Superbugs deaths now at 10,000 a year
Warnings about the dangers of antibiotic overuse started to emerge from laboratories, but because relatively few patients were affected and nobody knew what to do about it, the situation was ignored. Antibiotics continued to be consumed in ever-growing quantities by sick humans and farm animals alike.
The problem took off in 1991, when Britain contributed its own supercharged strain to the world lexicon of multi-drug-resistant superbugs. MRSA-16 first appeared in Northamptonshire, rapidly infecting 400 patients and 27 staff in three hospitals.
Within 18 months it had been reported in 135 more hospitals. Nobody knows how it spread. Along with another British strain, MRSA-15, it went on to infect patients around the world, a pattern that continues.
A meticulous Health Protection Agency study, mapping how the new strains popped up unexpectedly in new hospitals, was published in the Journal of Clinical Microbiology in 2004. But it was too long after the event to shed any light on how the infection had carried. Now research funding is focused on firefighting – casting around for ways to damp down the effects of the pathogens.
It is not just MRSA that is sweeping across Britain like a plague.
Streptococcus, enterococcus and Escherichia coli (E coli) are among a host of bugs emerging in resistant forms and causing everything from pneumonia to tuberculosis, bone destruction and lethal damage to the heart. In addition, we are facing “hyper-virulent” new strains of the bacteria Clostridium difficile (C diff), which have colonised the sites left free by the effect of antibiotics, which kill off many harmless bacterial colonies in their path.
Although C diff is not resistant to treatment, its spores linger indefinitely and, until recently, NHS staff were largely unaware of how to kill them. Consequently, it is the biggest killer of the current superbugs.
In 2006 it was mentioned on the death certificates of 6,480 people, against 1,652 deaths officially attributed to MRSA. However, these figures are recognised to be underestimates, as many superbug deaths are never identified.
Mandatory surveillance of MRSA bloodstream infections is a recent innovation, the number of people carrying it with no symptoms is not recorded, and the formal collection of figures for death and disease associated with C diff (which causes unstoppable diarrhoea or gut perforation) only began in April 2007. The government estimates the annual cost of treatment for such cases to be over £1 billion.
Officially, the total number of MRSA infections is 7,000-8,000 a year, while C diff is running at an annual 55,600 cases.

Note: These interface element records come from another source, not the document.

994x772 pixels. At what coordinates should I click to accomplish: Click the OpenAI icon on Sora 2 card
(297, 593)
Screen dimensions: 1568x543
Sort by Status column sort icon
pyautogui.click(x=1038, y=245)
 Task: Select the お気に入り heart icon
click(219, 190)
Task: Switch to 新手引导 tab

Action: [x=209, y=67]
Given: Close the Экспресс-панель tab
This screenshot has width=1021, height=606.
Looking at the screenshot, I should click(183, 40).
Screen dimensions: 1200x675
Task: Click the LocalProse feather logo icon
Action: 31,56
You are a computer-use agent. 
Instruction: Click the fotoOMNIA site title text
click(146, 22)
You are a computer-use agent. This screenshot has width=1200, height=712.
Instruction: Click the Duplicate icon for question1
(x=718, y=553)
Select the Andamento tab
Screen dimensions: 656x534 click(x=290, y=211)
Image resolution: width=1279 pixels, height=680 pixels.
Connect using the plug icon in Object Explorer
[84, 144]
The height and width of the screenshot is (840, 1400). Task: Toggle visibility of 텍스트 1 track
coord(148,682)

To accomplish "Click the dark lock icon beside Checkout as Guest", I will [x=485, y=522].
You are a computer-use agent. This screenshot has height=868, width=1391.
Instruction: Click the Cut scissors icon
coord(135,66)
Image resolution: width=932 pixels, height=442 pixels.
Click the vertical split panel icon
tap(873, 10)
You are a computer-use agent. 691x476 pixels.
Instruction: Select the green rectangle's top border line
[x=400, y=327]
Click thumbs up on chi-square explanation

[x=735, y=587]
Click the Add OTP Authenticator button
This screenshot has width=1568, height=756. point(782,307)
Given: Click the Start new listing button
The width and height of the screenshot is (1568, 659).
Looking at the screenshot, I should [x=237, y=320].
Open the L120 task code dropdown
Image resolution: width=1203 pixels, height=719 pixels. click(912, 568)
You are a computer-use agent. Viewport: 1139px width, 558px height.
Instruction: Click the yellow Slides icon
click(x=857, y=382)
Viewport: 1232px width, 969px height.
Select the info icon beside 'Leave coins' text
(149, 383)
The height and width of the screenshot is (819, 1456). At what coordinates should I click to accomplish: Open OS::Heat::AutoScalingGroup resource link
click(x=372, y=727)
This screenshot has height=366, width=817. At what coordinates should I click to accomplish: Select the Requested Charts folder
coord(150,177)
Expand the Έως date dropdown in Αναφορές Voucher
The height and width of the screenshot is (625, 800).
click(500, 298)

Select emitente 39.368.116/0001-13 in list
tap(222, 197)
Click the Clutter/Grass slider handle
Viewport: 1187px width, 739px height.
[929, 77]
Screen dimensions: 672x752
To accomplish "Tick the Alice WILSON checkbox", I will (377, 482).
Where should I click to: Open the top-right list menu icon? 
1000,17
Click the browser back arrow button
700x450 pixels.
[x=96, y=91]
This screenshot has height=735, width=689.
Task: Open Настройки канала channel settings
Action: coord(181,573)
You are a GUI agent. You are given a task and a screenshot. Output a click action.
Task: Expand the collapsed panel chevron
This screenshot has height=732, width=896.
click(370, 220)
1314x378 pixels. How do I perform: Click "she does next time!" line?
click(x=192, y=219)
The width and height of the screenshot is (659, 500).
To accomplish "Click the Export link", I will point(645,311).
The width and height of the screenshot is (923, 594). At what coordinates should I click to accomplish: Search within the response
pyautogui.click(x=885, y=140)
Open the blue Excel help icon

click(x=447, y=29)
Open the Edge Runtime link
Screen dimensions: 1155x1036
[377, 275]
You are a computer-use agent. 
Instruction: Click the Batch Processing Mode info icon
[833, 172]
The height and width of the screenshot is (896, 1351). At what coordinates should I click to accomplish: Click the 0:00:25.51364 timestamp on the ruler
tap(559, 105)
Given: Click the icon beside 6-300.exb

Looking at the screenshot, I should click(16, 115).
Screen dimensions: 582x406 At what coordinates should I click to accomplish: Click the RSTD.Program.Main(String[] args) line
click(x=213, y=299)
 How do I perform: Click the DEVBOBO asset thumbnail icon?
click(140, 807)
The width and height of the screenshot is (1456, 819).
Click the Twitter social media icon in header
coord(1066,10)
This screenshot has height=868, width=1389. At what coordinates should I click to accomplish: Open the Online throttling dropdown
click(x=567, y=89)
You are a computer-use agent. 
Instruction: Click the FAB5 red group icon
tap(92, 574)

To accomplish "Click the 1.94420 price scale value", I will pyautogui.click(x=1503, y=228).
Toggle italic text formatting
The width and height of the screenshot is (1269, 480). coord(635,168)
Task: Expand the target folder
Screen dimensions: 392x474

Many experts believe the real total for all superbug infections is nearer 300,000 – how many are fatal is believed to be vastly higher than the official figures suggest. There is no way of knowing the true figure, as relatively few people are tested.
Meanwhile, a variety of new resistant pathogens are waiting in the wings. In September 2006, a variation of Staphylococcus aureus that produces a toxin called Panton-Valentine leukocidin (PVL) claimed its first British victims. Since then, anxiety over this threat has escalated. The pathogen selectively attacks the young rather than the old; it gets into bones and joints, causing crippling damage.
A multi-drug-resistant version of a common food-poisoning bug, ESBL (extended-spectrum beta-lactamase) E coli, is also causing anxiety. First identified in the 1980s, it has spread steadily to cause an average of 30,000 cases of blood poisoning and urinary-tract infections a year.
Although it has officially been blamed for 57 deaths so far, the true total is believed to be many thousands. Government scientists think the source is meat and milk, colonised by superbugs as a result of overuse of agricultural antibiotics.
Health Direct laments the disaster that is labour’s superbug strategy. Which causes between 3 and 4 times the number of deaths compared to UK traffic accidents.